Screening women for asymptomatic Chlamydia trachomatis (CT) infections is indicated to prevent the spread of CT and the development of complications such as pelvic inflammatory disease (PID), chronic pelvic pain, ectopic pregnancy, tubal infertility, and neonatal pneumonia (major outcomes averted; MOA). Cost effectiveness presents an important aspect in the decision making regarding actual implementation. Recently, in this journal Van Valkengoed et al published a paper on the cost effectiveness of systematic screening among women in Amsterdam (Netherlands), using pharmacoeconomic modelling.¹ Using the same model, results on the cost effectiveness of an opportunistic screening in the same city have also been published.² Specific model assumptions differed in both publications. The aim of this letter is to compare cost effectiveness of systematic and opportunistic screening using similar model assumptions and correcting for potential biases.
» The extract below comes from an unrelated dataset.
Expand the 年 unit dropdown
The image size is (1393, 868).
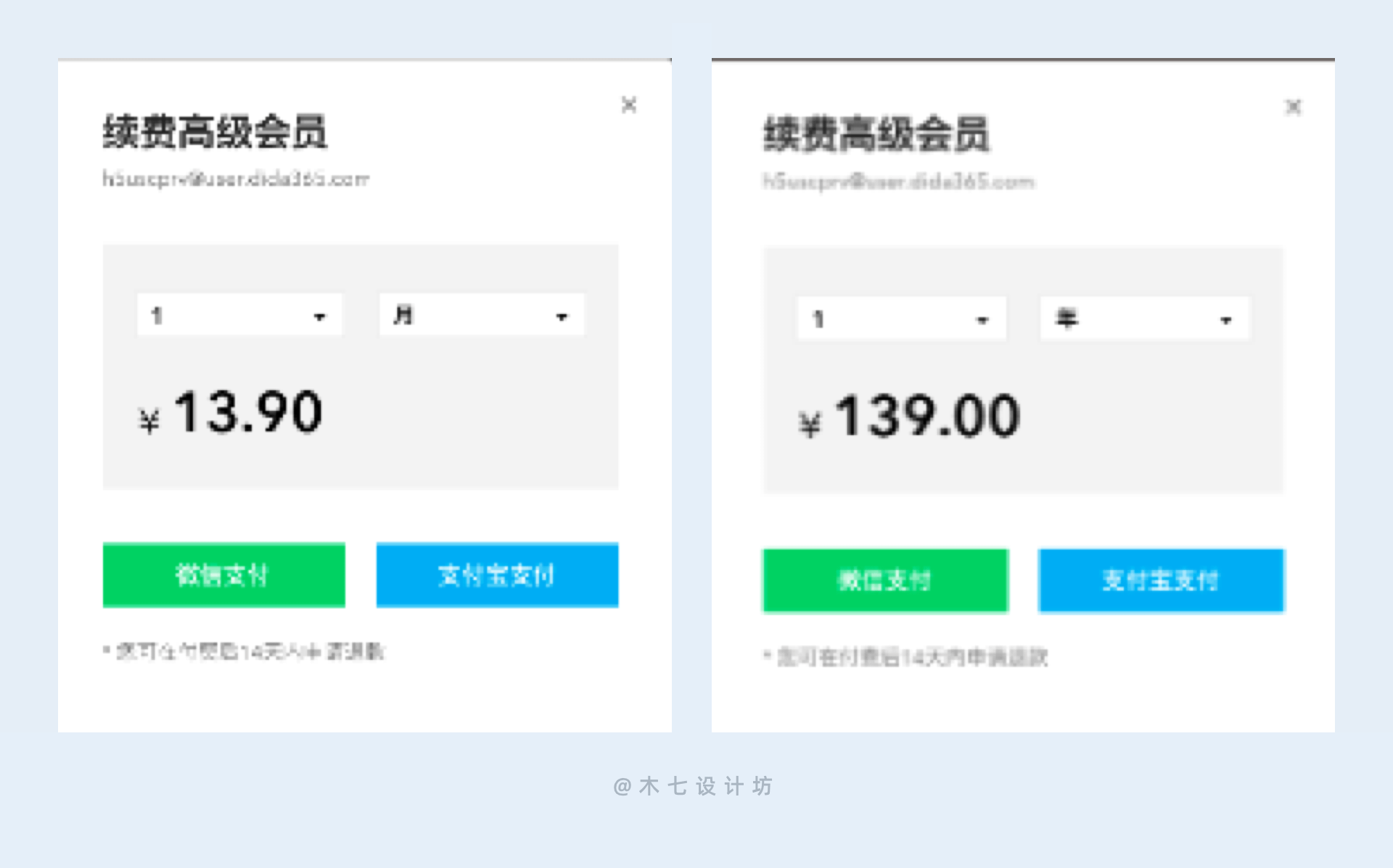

Opportunistic screening was done during May 1996 to May 1997 in a pilot study.³ Women visiting the participating GPs were eligible for screening if they considered themselves heterosexually active, were aged 15–40 years, and did not visit their GP for sexually transmitted disease complaints (participation among women: 96% compared with 50% in the systematic screening). In this letter we report on the age group 15–30. Obviously, the effectiveness of this type of screening depends on the frequency of visiting the GP; 87% of Dutch women aged 15–30 visit the GP at least once per year.² As in the systematic universal screening, testing was done with ligase chain reaction (LCR) on urine. Participating GPs in the opportunistic screening had an over-representation compared to the general Amsterdam situation of participants from Caribbean and Surinam ethnicity with relatively high CT prevalence.³ To enhance valid comparison with the systematic screening, asymptomatic CT prevalence rates in the opportunistic screening were recalculated standardising for the distribution of the Amsterdam population over the ethnic groups of Caribbean, Surinam, and other (source: Statistics Amsterdam).

Parameters in the pharmacoeconomic model were kept similar to the previous paper in this journal, except for the probability of PID after asymptomatic infection.¹ For this probability we applied 20% compared to 10% in the paper by Van Valkengoed et al.¹ We even consider 20% as a very conservative estimate for the risk of PID in our model.⁴ Cost effectiveness was estimated as net costs per MOA in baseline analysis using assumptions above and sensitivity analysis (PID risk at 10%, high performance testing and pooling).^1,5

In the baseline analysis cost effectiveness is US$5300 per MOA for systematic screening of women aged 15–25 and $1400 for opportunistic screening of that same age group. Including sensitivity analysis, cost effectiveness of systematic screening ranges from $2000–$11 100 per MOA (see table 1). For opportunistic screening this range is $500–$4100 per MOA. For the age group of 15–30, cost effectiveness is estimated to be generally slightly less favourable.

We conclude that opportunistic instead of systematic screening reduces net costs per MOA up to 75% (age groups 15–25) and by approximately 50% (age groups 15–30) over a range of plausible assumptions. Opportunistic CT screening in Amsterdam is therefore more attractive than systematic screening from a pharmacoeconomic point of view. Obviously, pharmacoeconomics only present one aspect in decision making concerning CT screening, others being, for example, implementation issues and budgetary constraints.